Records:
★ ★ ★ ★ ★ ★ ★
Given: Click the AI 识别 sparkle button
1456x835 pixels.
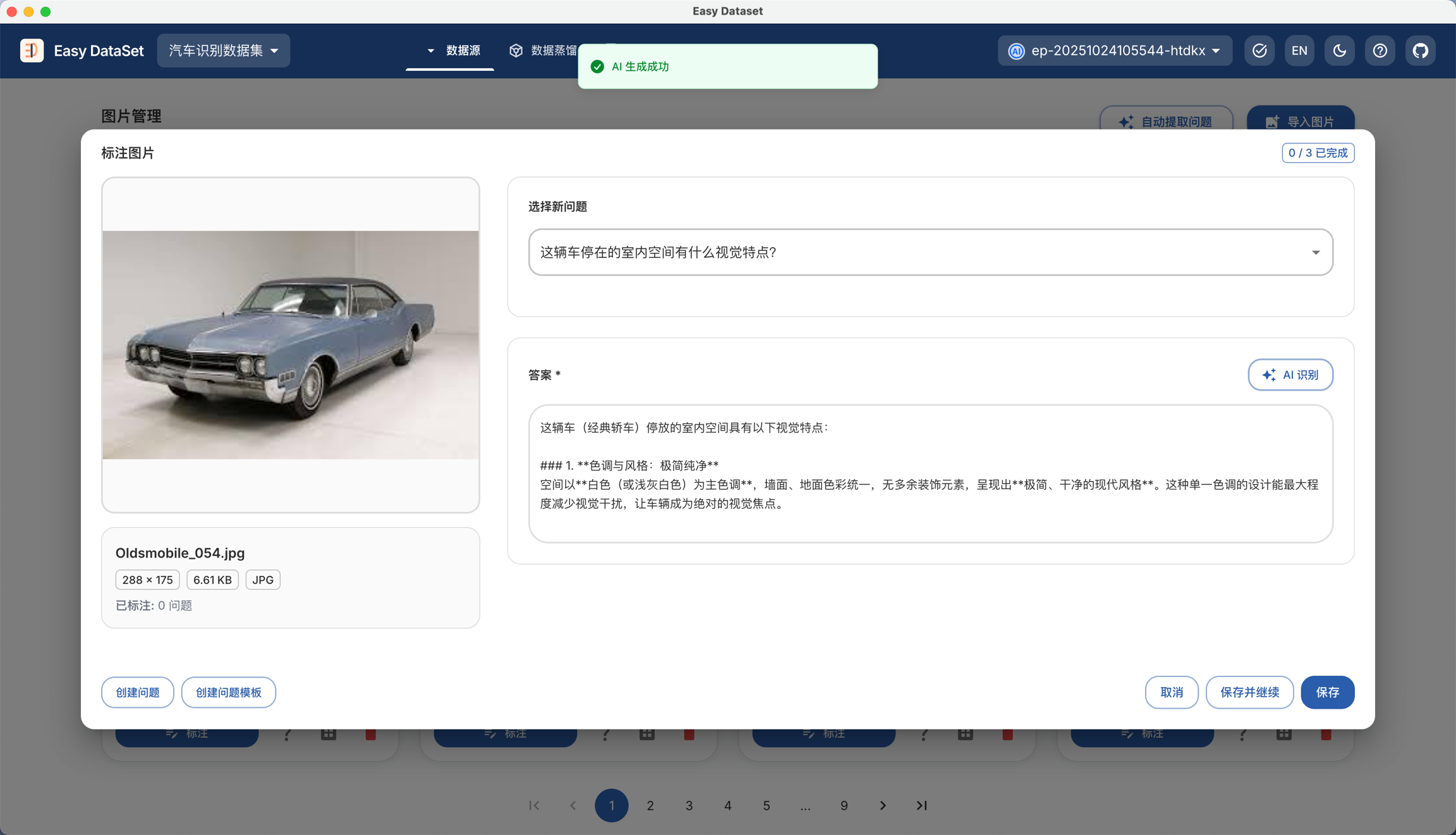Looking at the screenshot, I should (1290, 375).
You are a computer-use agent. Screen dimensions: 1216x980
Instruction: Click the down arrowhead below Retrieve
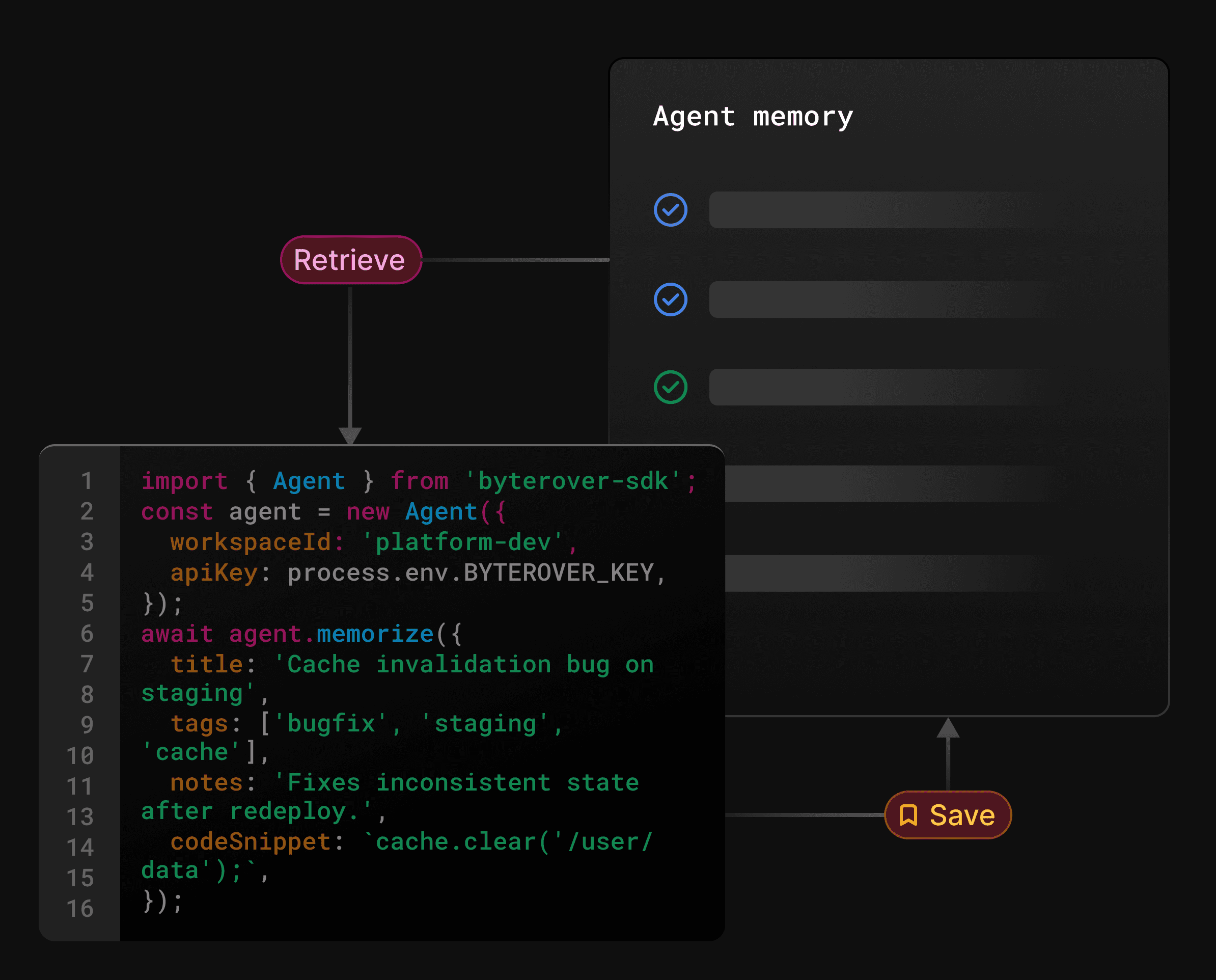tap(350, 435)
★ ★ ★ ★ ★ ★ ★
The task:
Print the data above line for line with every word unchanged, and leave out the pictures.

Written response:
Given: Click the AI 识别 sparkle button
1456x835 pixels.
Looking at the screenshot, I should (1290, 375).
You are a computer-use agent. Screen dimensions: 1216x980
Instruction: Click the down arrowhead below Retrieve
tap(350, 435)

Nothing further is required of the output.